Increased Survival from Cardiac Arrest Since the Introduction of External Massage

Alvin M. Cotlar M.D.1; Irvin D. Fleming M.D.1; Paul E. Thomas M.D.1; and Lawrence H. Strug M.D., F.C.C.P.1

1 Department of Surgery, Louisiana State University School of Medicine, and the Thoracic Surgery and Anesthesia Services of Charity Hospital

1. Hospital records of 73 patients treated for cardiac arrest at Charity Hospital from June, 1960 through March, 1962 are reviewed. Patients who developed cardiac arrest during or after cardiac or pulmonary operations are not included. There were 54 arrests in the operating room and 19 in other areas of the hospital.

2. Patients were classified according to type of resuscitative procedure employed. These included (1) closed chest massage, (2) open thoracotomy with massage, and (3) combined closed-open massage.

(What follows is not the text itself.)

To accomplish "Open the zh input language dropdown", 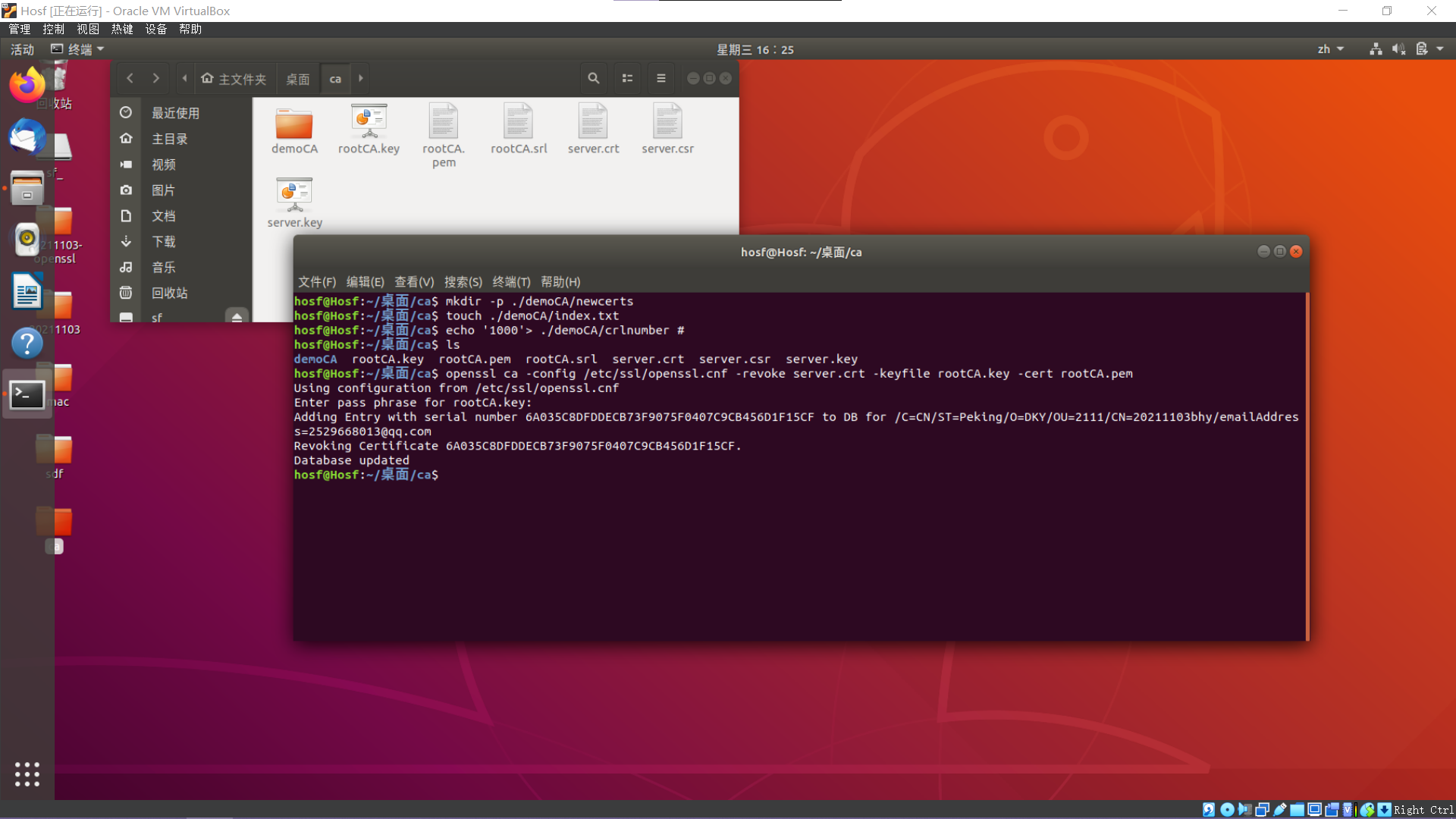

3. The survival rate in the operating room with closed massage as definitive therapy was 90 per cent and when instituted as a preliminary measure to open-chest massage was 35 per cent. There was a 63 per cent survival among all patients in whom closed massage was attempted in the operating room. When immediate thoracotomy was employed for cardiac arrest in the operating room, the survival rate was 21 per cent.

The overall survival from cardiac arrests in the operating room was 52 per cent.

4. The number of patients resuscitated outside of the operating room is too small to allow any general conclusion. The three survivors reported demonstrate the value of closed chest massage as definitive therapy in cardiac arrest and as a preliminary measure to allow proper preparation for open cardiac resuscitation. There was no patient with cardiac arrest outside the operating room successfully resuscitated with primary open massage.

5. This study demonstrates that as the resident staff of the hospital became more familiar with the technique of external cardiac message, the incidence of open thoracotomy decreased and the survival rate from cardiac arrest increased.

6 External or closed cardiac massage has significantly improved survival from cardiac arrest in the operating room and has resulted in successful resuscitation in other areas of the hospital where cardiac arrest is almost always irreversible.